Le Monde
« Les Habilleuses » : des vêtements pour les sans-abri, un défi à relever
Jean-Louis Mahé et Gill Sgambato ont filmé six apprenties stylistes et les quatre sans-abri qu’elles doivent habiller.
LE MONDE | | Par Murielle Joudet
L’AVIS DU « MONDE » – À VOIR
Les Habilleuses est l’histoire d’un défi à relever : six jeunes femmes en DMA (diplôme des métiers de la mode et des arts) doivent confectionner des vêtements sur mesure pour quatre sans-abri. La caméra de Jean-Louis Mahé et Gill Sgambato capte toutes les étapes de cette rencontre : la prise en note des besoins particuliers des sans-abri, les tâtonnements de la confection, l’essayage.
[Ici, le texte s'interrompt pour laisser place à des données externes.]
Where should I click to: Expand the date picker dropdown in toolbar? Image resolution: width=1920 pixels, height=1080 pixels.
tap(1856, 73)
On plonge également au cœur de ces deux mondes, celui de ces apprenties sensibles, intelligentes et passionnées, et de ces quatre sans-abri qui, malgré la brutalité de leur situation, font preuve d’une bouleversante jovialité et d’une résilience à toute épreuve.
Sans misérabilisme
Documentaire pragmatique, et en cela formellement peu ambitieux, Les Habilleuses réussit pourtant à soutenir l’intérêt : on découvre l’épreuve quotidienne de la marginalité et, pour autant, le regard des deux documentaristes est dépourvu de toute trace de misérabilisme.
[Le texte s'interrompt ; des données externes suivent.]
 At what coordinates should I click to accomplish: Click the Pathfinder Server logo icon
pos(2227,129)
En recueillant leurs exigences vestimentaires, Les Habilleuses rendent à ces hommes et femmes une chose précieuse : leur capacité à avoir des besoins et des envies qui n’appartiennent qu’à eux et qui ne dépendent plus d’une charité qui agit de manière indistincte. Le vêtement est, quant à lui, un trait d’union entre ces deux mondes, mais se pare également d’une évidente dimension métaphorique puisqu’il est au fond le premier des abris.
Documentaire français de Jean-Louis Mahé et Gill Sgambato (1 h 25). Sur le Web : cinesaintandre.fr/fr/prochainement
Le choix de "l'Obs"
♥♥♥♥ "Les Habilleuses", par Jean-Louis Mahe et Gill Sgambato. Documentaire français (1h25).
Les habilleuses sont ces rayonnantes filles de 20 ans du lycée Paul-Poiret, à Paris, en train d'apprendre le beau métier de costumière de théâtre. Un temps, elles ont couru la ville pour comprendre la vie des sans-abri, à qui elles ont posé cette question : quel vêtement inventer qui rendrait le quotidien meilleur ? La caméra suit les conversations, puis la fabrique, dans les ateliers, d'ingénieux prototypes : un manteau amovible se transforme en sac de couchage, une veste se déplie en tente, le pantalon est capitonné sur les fesses, de grandes poches antivol sont cousues, et des baleines sont fixées sur une capuche grande comme une capote de poussette. C'est l'intelligence au service d'autre chose que soi-même dans un film d'une poésie renversante.